» ACTION ITEM: In full and word for word, return the listing that follows.
--- START ---
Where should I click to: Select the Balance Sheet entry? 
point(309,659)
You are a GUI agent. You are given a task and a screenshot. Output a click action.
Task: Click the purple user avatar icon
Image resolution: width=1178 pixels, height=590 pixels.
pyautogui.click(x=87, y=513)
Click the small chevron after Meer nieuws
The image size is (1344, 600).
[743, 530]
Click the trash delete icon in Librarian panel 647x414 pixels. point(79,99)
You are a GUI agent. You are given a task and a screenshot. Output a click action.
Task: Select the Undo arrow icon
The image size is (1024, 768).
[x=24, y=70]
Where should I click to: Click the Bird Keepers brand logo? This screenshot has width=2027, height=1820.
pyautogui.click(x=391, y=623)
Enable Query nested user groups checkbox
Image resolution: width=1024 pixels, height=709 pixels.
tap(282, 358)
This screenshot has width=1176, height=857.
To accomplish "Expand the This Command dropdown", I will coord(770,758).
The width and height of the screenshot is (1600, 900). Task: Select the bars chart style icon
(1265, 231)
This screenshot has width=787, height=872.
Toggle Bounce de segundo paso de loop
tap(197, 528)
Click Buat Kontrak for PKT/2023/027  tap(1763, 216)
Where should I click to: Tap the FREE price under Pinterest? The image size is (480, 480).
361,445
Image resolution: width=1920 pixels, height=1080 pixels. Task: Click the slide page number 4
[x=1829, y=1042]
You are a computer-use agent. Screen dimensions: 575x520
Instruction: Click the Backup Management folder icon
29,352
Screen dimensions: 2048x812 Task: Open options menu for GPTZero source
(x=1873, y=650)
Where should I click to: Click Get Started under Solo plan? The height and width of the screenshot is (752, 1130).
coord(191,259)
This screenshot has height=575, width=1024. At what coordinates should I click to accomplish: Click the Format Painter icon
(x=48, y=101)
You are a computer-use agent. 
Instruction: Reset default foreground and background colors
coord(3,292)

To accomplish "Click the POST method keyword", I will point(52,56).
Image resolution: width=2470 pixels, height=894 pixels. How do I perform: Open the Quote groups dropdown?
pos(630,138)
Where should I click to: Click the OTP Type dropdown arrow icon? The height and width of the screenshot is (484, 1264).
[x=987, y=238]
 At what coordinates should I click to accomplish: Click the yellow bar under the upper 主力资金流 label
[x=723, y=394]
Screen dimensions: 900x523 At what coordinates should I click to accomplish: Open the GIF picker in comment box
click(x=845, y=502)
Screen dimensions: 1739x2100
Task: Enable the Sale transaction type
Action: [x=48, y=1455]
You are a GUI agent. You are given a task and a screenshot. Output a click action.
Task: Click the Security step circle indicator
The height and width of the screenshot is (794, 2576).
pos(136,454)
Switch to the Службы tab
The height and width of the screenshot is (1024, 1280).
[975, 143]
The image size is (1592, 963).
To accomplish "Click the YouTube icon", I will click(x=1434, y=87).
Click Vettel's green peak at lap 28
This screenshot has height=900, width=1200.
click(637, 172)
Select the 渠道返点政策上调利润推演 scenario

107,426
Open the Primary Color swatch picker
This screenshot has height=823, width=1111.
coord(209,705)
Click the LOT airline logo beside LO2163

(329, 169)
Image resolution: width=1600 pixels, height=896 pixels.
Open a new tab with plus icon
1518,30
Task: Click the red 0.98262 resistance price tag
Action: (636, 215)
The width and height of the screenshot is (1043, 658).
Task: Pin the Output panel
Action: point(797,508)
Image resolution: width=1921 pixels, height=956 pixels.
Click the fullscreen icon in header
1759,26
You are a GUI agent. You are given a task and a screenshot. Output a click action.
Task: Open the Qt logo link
--- END ---
» OUTPUT BELOW:
Where should I click to: Select the Balance Sheet entry? 
point(309,659)
You are a GUI agent. You are given a task and a screenshot. Output a click action.
Task: Click the purple user avatar icon
Image resolution: width=1178 pixels, height=590 pixels.
pyautogui.click(x=87, y=513)
Click the small chevron after Meer nieuws
The image size is (1344, 600).
[743, 530]
Click the trash delete icon in Librarian panel 647x414 pixels. point(79,99)
You are a GUI agent. You are given a task and a screenshot. Output a click action.
Task: Select the Undo arrow icon
The image size is (1024, 768).
[x=24, y=70]
Where should I click to: Click the Bird Keepers brand logo? This screenshot has width=2027, height=1820.
pyautogui.click(x=391, y=623)
Enable Query nested user groups checkbox
Image resolution: width=1024 pixels, height=709 pixels.
tap(282, 358)
This screenshot has width=1176, height=857.
To accomplish "Expand the This Command dropdown", I will coord(770,758).
The width and height of the screenshot is (1600, 900). Task: Select the bars chart style icon
(1265, 231)
This screenshot has width=787, height=872.
Toggle Bounce de segundo paso de loop
tap(197, 528)
Click Buat Kontrak for PKT/2023/027  tap(1763, 216)
Where should I click to: Tap the FREE price under Pinterest? The image size is (480, 480).
361,445
Image resolution: width=1920 pixels, height=1080 pixels. Task: Click the slide page number 4
[x=1829, y=1042]
You are a computer-use agent. Screen dimensions: 575x520
Instruction: Click the Backup Management folder icon
29,352
Screen dimensions: 2048x812 Task: Open options menu for GPTZero source
(x=1873, y=650)
Where should I click to: Click Get Started under Solo plan? The height and width of the screenshot is (752, 1130).
coord(191,259)
This screenshot has height=575, width=1024. At what coordinates should I click to accomplish: Click the Format Painter icon
(x=48, y=101)
You are a computer-use agent. 
Instruction: Reset default foreground and background colors
coord(3,292)

To accomplish "Click the POST method keyword", I will point(52,56).
Image resolution: width=2470 pixels, height=894 pixels. How do I perform: Open the Quote groups dropdown?
pos(630,138)
Where should I click to: Click the OTP Type dropdown arrow icon? The height and width of the screenshot is (484, 1264).
[x=987, y=238]
 At what coordinates should I click to accomplish: Click the yellow bar under the upper 主力资金流 label
[x=723, y=394]
Screen dimensions: 900x523 At what coordinates should I click to accomplish: Open the GIF picker in comment box
click(x=845, y=502)
Screen dimensions: 1739x2100
Task: Enable the Sale transaction type
Action: [x=48, y=1455]
You are a GUI agent. You are given a task and a screenshot. Output a click action.
Task: Click the Security step circle indicator
The height and width of the screenshot is (794, 2576).
pos(136,454)
Switch to the Службы tab
The height and width of the screenshot is (1024, 1280).
[975, 143]
The image size is (1592, 963).
To accomplish "Click the YouTube icon", I will click(x=1434, y=87).
Click Vettel's green peak at lap 28
This screenshot has height=900, width=1200.
click(637, 172)
Select the 渠道返点政策上调利润推演 scenario

107,426
Open the Primary Color swatch picker
This screenshot has height=823, width=1111.
coord(209,705)
Click the LOT airline logo beside LO2163

(329, 169)
Image resolution: width=1600 pixels, height=896 pixels.
Open a new tab with plus icon
1518,30
Task: Click the red 0.98262 resistance price tag
Action: (636, 215)
The width and height of the screenshot is (1043, 658).
Task: Pin the Output panel
Action: point(797,508)
Image resolution: width=1921 pixels, height=956 pixels.
Click the fullscreen icon in header
1759,26
You are a GUI agent. You are given a task and a screenshot. Output a click action.
Task: Open the Qt logo link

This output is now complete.